A quick call to Johns Cross and I was quoted £360 +VAT 8O which seems quite a lot more than some people are quoting. 

Having looked at my ebay manual on CD, it does look like quite an involved job requiring some specialised tools. I am quite a keen DIYer but this looks a bit too difficult a job.

As some of you seem to have tackled the job yourselves, how easy would you rate it on a scale of 1 (easy) to 10 (difficult)?

Also is £360 +VAT a reasonable charge for changing the belt kit? Any recommendations for garages in Mid Sussex area that would be cheaper?

Having had a cambelt break on a Ford Orion many years ago when it was less than a year old with less than 12K miles on the clock - lots of bent valves, I am a little paranoid - although that repair was done under warranty fortunately.

Any help or advice 8O appreciated as always.

Thanks

Charisma


----------



## BJT

This was the subject of similar posting last week for a 2.8 engine. 
By coincidence I had the cam belt on my 2.3 JTD changed last week. The job is listed in the garage data as taking just under 3 hours, and the cost of the belt kit CW cam and tensioner is around £132. So if you allow say £50/ hr garage costs, and most garages charge a higher rate, you can expect the job to cost around £285 + VAT. So the quote from John is about right.
I had a service and MoT done as well as the cambelt and my final bill was £532!!


----------



## zoro

Service,MOT and cambelt changed (including all the pulley's etc) on a 2.8 engine - £360 
Pecks Hill garage Mansfield

Steve


----------



## Charisma

BJT - so thats £532 for a Service MOT and Cambelt - not sure where in the country you are

and Zoro thats £360 for the same work in Mansfield.

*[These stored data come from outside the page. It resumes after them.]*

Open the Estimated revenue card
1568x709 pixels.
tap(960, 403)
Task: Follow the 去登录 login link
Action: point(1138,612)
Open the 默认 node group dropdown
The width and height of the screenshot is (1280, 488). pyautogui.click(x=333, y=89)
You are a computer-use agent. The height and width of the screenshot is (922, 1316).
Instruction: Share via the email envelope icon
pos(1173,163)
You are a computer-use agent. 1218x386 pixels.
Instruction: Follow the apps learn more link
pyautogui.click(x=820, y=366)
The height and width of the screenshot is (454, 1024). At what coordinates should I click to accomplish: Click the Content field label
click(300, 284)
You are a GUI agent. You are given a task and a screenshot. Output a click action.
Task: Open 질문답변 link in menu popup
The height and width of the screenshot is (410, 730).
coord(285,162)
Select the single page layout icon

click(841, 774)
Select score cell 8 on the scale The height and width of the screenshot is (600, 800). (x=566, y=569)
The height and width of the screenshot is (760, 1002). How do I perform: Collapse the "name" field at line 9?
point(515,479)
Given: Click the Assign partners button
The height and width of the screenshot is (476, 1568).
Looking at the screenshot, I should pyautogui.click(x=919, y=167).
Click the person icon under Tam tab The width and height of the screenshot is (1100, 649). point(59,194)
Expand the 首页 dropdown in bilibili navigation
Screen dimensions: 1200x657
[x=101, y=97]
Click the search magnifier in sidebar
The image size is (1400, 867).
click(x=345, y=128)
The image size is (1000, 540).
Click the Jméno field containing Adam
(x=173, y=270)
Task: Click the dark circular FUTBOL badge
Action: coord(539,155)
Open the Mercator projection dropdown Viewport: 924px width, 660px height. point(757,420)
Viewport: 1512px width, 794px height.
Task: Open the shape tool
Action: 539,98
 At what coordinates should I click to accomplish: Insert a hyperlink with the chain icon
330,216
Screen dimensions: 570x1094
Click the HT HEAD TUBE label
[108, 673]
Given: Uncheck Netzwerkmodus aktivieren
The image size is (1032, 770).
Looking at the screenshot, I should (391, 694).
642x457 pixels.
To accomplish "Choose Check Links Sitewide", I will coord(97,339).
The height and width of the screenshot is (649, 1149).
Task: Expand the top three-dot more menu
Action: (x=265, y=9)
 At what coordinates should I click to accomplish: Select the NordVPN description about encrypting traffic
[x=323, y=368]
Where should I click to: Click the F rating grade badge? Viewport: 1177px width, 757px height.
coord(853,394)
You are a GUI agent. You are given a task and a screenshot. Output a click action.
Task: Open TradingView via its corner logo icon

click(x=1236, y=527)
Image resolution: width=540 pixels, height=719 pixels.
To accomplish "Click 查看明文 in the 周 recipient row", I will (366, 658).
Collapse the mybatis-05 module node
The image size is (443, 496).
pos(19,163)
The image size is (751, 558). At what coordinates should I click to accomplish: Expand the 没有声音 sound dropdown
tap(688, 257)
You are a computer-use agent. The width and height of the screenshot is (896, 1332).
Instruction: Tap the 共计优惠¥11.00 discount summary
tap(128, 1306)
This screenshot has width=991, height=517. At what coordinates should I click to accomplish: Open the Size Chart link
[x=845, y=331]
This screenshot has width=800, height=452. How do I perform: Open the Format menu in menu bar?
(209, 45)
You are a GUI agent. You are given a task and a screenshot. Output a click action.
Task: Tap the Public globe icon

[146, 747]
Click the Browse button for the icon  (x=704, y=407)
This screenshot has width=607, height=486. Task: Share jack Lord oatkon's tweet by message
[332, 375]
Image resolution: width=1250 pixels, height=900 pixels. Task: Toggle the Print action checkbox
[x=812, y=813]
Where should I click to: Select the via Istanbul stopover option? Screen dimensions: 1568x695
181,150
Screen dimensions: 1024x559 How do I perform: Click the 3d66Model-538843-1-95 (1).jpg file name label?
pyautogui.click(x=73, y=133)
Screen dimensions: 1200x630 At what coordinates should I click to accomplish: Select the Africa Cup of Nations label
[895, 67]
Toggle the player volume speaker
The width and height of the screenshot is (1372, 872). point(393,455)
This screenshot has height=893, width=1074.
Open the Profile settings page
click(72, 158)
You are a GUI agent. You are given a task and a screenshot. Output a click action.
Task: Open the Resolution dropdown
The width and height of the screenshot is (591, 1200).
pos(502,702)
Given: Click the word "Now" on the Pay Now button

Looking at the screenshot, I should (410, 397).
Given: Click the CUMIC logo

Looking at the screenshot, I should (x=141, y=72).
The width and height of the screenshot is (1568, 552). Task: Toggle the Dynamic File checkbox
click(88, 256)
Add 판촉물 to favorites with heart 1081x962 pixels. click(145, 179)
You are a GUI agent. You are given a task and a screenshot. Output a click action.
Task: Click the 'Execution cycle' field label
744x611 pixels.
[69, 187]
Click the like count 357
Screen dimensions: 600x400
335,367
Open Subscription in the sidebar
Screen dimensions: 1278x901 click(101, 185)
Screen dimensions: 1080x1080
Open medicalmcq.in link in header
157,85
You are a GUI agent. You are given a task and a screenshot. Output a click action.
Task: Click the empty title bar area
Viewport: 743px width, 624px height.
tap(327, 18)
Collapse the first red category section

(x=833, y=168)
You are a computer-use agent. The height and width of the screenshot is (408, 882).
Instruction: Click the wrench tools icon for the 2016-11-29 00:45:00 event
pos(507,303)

Quite a big difference in costs.  

Johns Cross are quoting £360 +VAT (£414) just for the Belt change - no service or MOT 8O


----------



## eddied

*Cambelt change*

 Ciao tutti,
if and when you can, get the job done in Europe!
Collected mine from workshop yesterday (as per another thread) Fiat 2.8 JTD, 2002, 56500 Kms. Full 60 K service and oil & filters change, new alternator pulley belt, new timing belt kit, all inc. Euro 382.
Actual timing belt kit cost quoted Euro 148.50 inc. IVA (VAT)
Labour costs Euro 110.00
saluti,
eddied


----------



## BJT

Oi be in Hampshire... North- west area. Land of the Iron Age forts.


----------



## johnc

I have just replaced the camshaft belt on my marine version of a Ford Fiesta diesel engine and that is a very simple beast. To be honest as a life time DIY person I would not advise you to "have a go" One of the problems you may encounter is the belt tension but I do suspect that this is done via an automatic belt tensioner unlike my Ford which needed a special tool (my fingers) Biggest problem is, .... if you make an A£$E of it, you are looking at £1000s to get the head off etc. 

John


----------



## FrankStretton

Had mine done recently on a 2.8 full cam belt kit & tensioner £222.50


----------



## jonse

Bought the kit for 153.39euros indi garage 111.52+19.6 tax 291.069 Euros total 2.75 hr labour so not such a differanc between France and UK


----------



## gaspode

Had our 2.8JTD done last year.

Cambelt and pulley kit was around £80 direct from the Auto Factor (on a cash trade account). My mobile mechanic did the fitting, took him around 4 hrs IIRC ("A" class) and total labour cost about £150 which included some servicing elements done at the same time (Oil change, fuel filter etc.).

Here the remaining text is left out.